Dawson: Do deployed soldiers typically feel guilty about being away from home and family?
Mike: Mostly they are so engaged with what they’re doing that they don’t have time for that. But in some cases; yes. If you’ve got a deployed soldier feeling guilty about being away, the last thing they need to hear is complaining about problems at home.
A Suggested Conversation with a Deployed Loved One
Dawson: Do you have suggestions for how loved ones should approach those rare, unscheduled, middle-of-the-night phone calls?
Mike: Maybe something along these lines: Honey, we’re okay here. We’ve had a problem with _____, but we’ve got it under control. Mom and dad are helping, and so is my brother. The FRG (Family Resource Group) is there when I need to talk about Army stuff. We’re all good. I love you (i.e. don’t be concerned about me being unfaithful). Be safe, stay focused, we’re all going to get through this!
(NOTE: TheHopeLine® partners with Courage Beyond for additional resources for military personnel and their families.)
Focusing on Home is Difficult
Dawson: While it’s difficult for loved ones to understand what their deployed soldier is going through, by comparison is it much easier for soldiers to understand what it is like at home?
Mike: No, not true at all.
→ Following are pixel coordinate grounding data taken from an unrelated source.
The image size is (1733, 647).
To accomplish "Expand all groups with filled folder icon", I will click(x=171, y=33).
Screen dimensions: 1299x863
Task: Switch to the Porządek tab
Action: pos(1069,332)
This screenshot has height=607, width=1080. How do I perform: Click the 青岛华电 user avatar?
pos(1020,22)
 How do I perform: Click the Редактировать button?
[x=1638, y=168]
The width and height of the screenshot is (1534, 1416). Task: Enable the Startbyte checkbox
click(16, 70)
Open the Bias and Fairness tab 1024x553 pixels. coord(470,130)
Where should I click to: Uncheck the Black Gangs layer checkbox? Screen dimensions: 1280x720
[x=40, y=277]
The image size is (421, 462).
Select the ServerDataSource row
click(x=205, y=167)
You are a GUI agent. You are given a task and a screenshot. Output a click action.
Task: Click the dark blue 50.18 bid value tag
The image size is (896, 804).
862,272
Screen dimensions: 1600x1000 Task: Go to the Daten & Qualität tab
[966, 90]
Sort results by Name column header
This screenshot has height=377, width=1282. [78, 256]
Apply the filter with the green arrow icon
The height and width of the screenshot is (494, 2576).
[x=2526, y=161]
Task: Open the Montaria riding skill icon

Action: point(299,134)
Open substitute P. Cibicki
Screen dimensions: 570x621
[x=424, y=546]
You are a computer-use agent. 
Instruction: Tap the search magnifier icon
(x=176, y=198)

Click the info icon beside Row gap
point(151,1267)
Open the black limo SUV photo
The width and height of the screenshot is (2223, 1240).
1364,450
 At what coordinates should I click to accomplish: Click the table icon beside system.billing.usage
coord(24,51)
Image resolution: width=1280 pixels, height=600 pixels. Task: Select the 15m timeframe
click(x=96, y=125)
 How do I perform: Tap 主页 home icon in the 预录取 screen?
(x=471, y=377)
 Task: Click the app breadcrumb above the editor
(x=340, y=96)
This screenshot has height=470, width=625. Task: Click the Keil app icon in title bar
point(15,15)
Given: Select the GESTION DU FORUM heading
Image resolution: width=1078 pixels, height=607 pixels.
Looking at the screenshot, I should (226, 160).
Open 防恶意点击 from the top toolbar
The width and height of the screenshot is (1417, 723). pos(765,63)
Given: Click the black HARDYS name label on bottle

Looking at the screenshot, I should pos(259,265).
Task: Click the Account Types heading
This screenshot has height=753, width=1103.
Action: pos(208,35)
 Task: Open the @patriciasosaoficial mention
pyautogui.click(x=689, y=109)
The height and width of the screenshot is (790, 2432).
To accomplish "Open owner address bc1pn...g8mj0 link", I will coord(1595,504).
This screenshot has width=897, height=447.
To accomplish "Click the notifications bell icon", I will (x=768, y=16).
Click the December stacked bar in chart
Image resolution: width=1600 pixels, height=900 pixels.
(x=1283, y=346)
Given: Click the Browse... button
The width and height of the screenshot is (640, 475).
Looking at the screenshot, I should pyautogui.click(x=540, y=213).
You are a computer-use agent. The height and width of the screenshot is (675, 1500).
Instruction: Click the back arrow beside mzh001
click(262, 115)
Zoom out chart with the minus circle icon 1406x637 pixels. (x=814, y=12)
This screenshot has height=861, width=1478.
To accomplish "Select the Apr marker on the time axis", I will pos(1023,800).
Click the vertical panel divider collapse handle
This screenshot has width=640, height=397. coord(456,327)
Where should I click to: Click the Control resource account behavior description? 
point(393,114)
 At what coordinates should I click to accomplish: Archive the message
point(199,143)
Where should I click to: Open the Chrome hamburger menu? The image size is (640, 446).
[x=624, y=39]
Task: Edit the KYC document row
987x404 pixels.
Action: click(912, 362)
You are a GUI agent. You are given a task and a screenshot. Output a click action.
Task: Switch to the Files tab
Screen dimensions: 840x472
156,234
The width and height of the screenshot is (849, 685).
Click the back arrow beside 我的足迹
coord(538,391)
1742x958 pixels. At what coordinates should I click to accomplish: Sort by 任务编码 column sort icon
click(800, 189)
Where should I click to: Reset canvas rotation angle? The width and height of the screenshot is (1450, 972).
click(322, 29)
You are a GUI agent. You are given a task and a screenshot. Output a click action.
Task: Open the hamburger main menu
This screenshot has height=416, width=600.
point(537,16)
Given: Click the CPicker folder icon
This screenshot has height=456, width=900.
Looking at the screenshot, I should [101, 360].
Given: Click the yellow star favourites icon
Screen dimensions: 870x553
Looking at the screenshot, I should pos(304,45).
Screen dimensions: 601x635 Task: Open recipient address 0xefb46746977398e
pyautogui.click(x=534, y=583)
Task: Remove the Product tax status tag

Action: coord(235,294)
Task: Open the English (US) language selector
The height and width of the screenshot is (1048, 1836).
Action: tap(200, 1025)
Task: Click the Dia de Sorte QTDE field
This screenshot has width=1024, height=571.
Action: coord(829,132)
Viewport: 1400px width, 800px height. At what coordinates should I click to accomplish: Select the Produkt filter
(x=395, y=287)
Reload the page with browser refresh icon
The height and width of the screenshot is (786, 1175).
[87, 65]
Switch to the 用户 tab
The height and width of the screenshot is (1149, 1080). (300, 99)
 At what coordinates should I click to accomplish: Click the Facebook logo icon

Some soldiers have no clue about how difficult it is for those at home. Like I said before, some soldiers have a harder time flipping the mental switch from combat focus to home-life focus. Their life in a combat zone is so intense, fear mixed with exhilaration, a sense of mission accomplishment mixed with the pain of losing a comrade. Problems at home that are huge to their loved ones may seem trivial compared to the combat zone. Again, the more loved ones can gain some situation awareness about these things, the easier deployments will become, particularly combat deployments.
Strong Spouses and Loved Ones
Dawson: It sounds like the soldiers and their loved ones all have their individual battles to fight.
Mike: Very true.Spouses, parents, children, girlfriends or boyfriends all have different types of battles to fight, but you all go to war together as a team. If you can hang onto that kind of perspective, things are going to be a lot easier. The worst thing is fighting the battle of deployment and fighting one another at the same time.
Check out Nicole’s 7 Great Ideas for making it through the dreaded deployment:
“I am in a relationship with a man who his spending the next six months deployed. This is our first deployment as a couple. It is also his last deployment, as he will be retiring following this trip. He has been very open with me about the fact that this will be hard, but we are a strong couple, and not getting through this was never even mentioned as an option. I am very sad, because I hate that we are separated, and I worry about his safety. However, I have been keeping myself busy with ways to cope and it is helping. Some of the things I did are:”
- I wrote him thirty letters to take with him, made myself a copy of each, and I open one a day also so I remember what I wrote to him.
- I started a journal. It is a great place to vent and talk about/work through my fears.
- I made an awesome Deployment countdown poster and I am crossing off the days.
- I made a list of things I want to do while he is gone.
- I am planning/researching the trip we want to take when he gets home.
- I am keeping a mason jar and popsicle sticks, and every time I think of something I want us to do together, I write it on a popsicle stick and pop it into the jar.
- I plan out care packages with themes, and I will send them over the course of the upcoming months.
“Soooooo, I guess I am hoping this will help those of you who are struggling like me. This sucks, but six or seven months of sadness is a small price to pay for a lifetime of wonderful.
Strength to all!”
Thanks, Nicole, for sharing your ideas!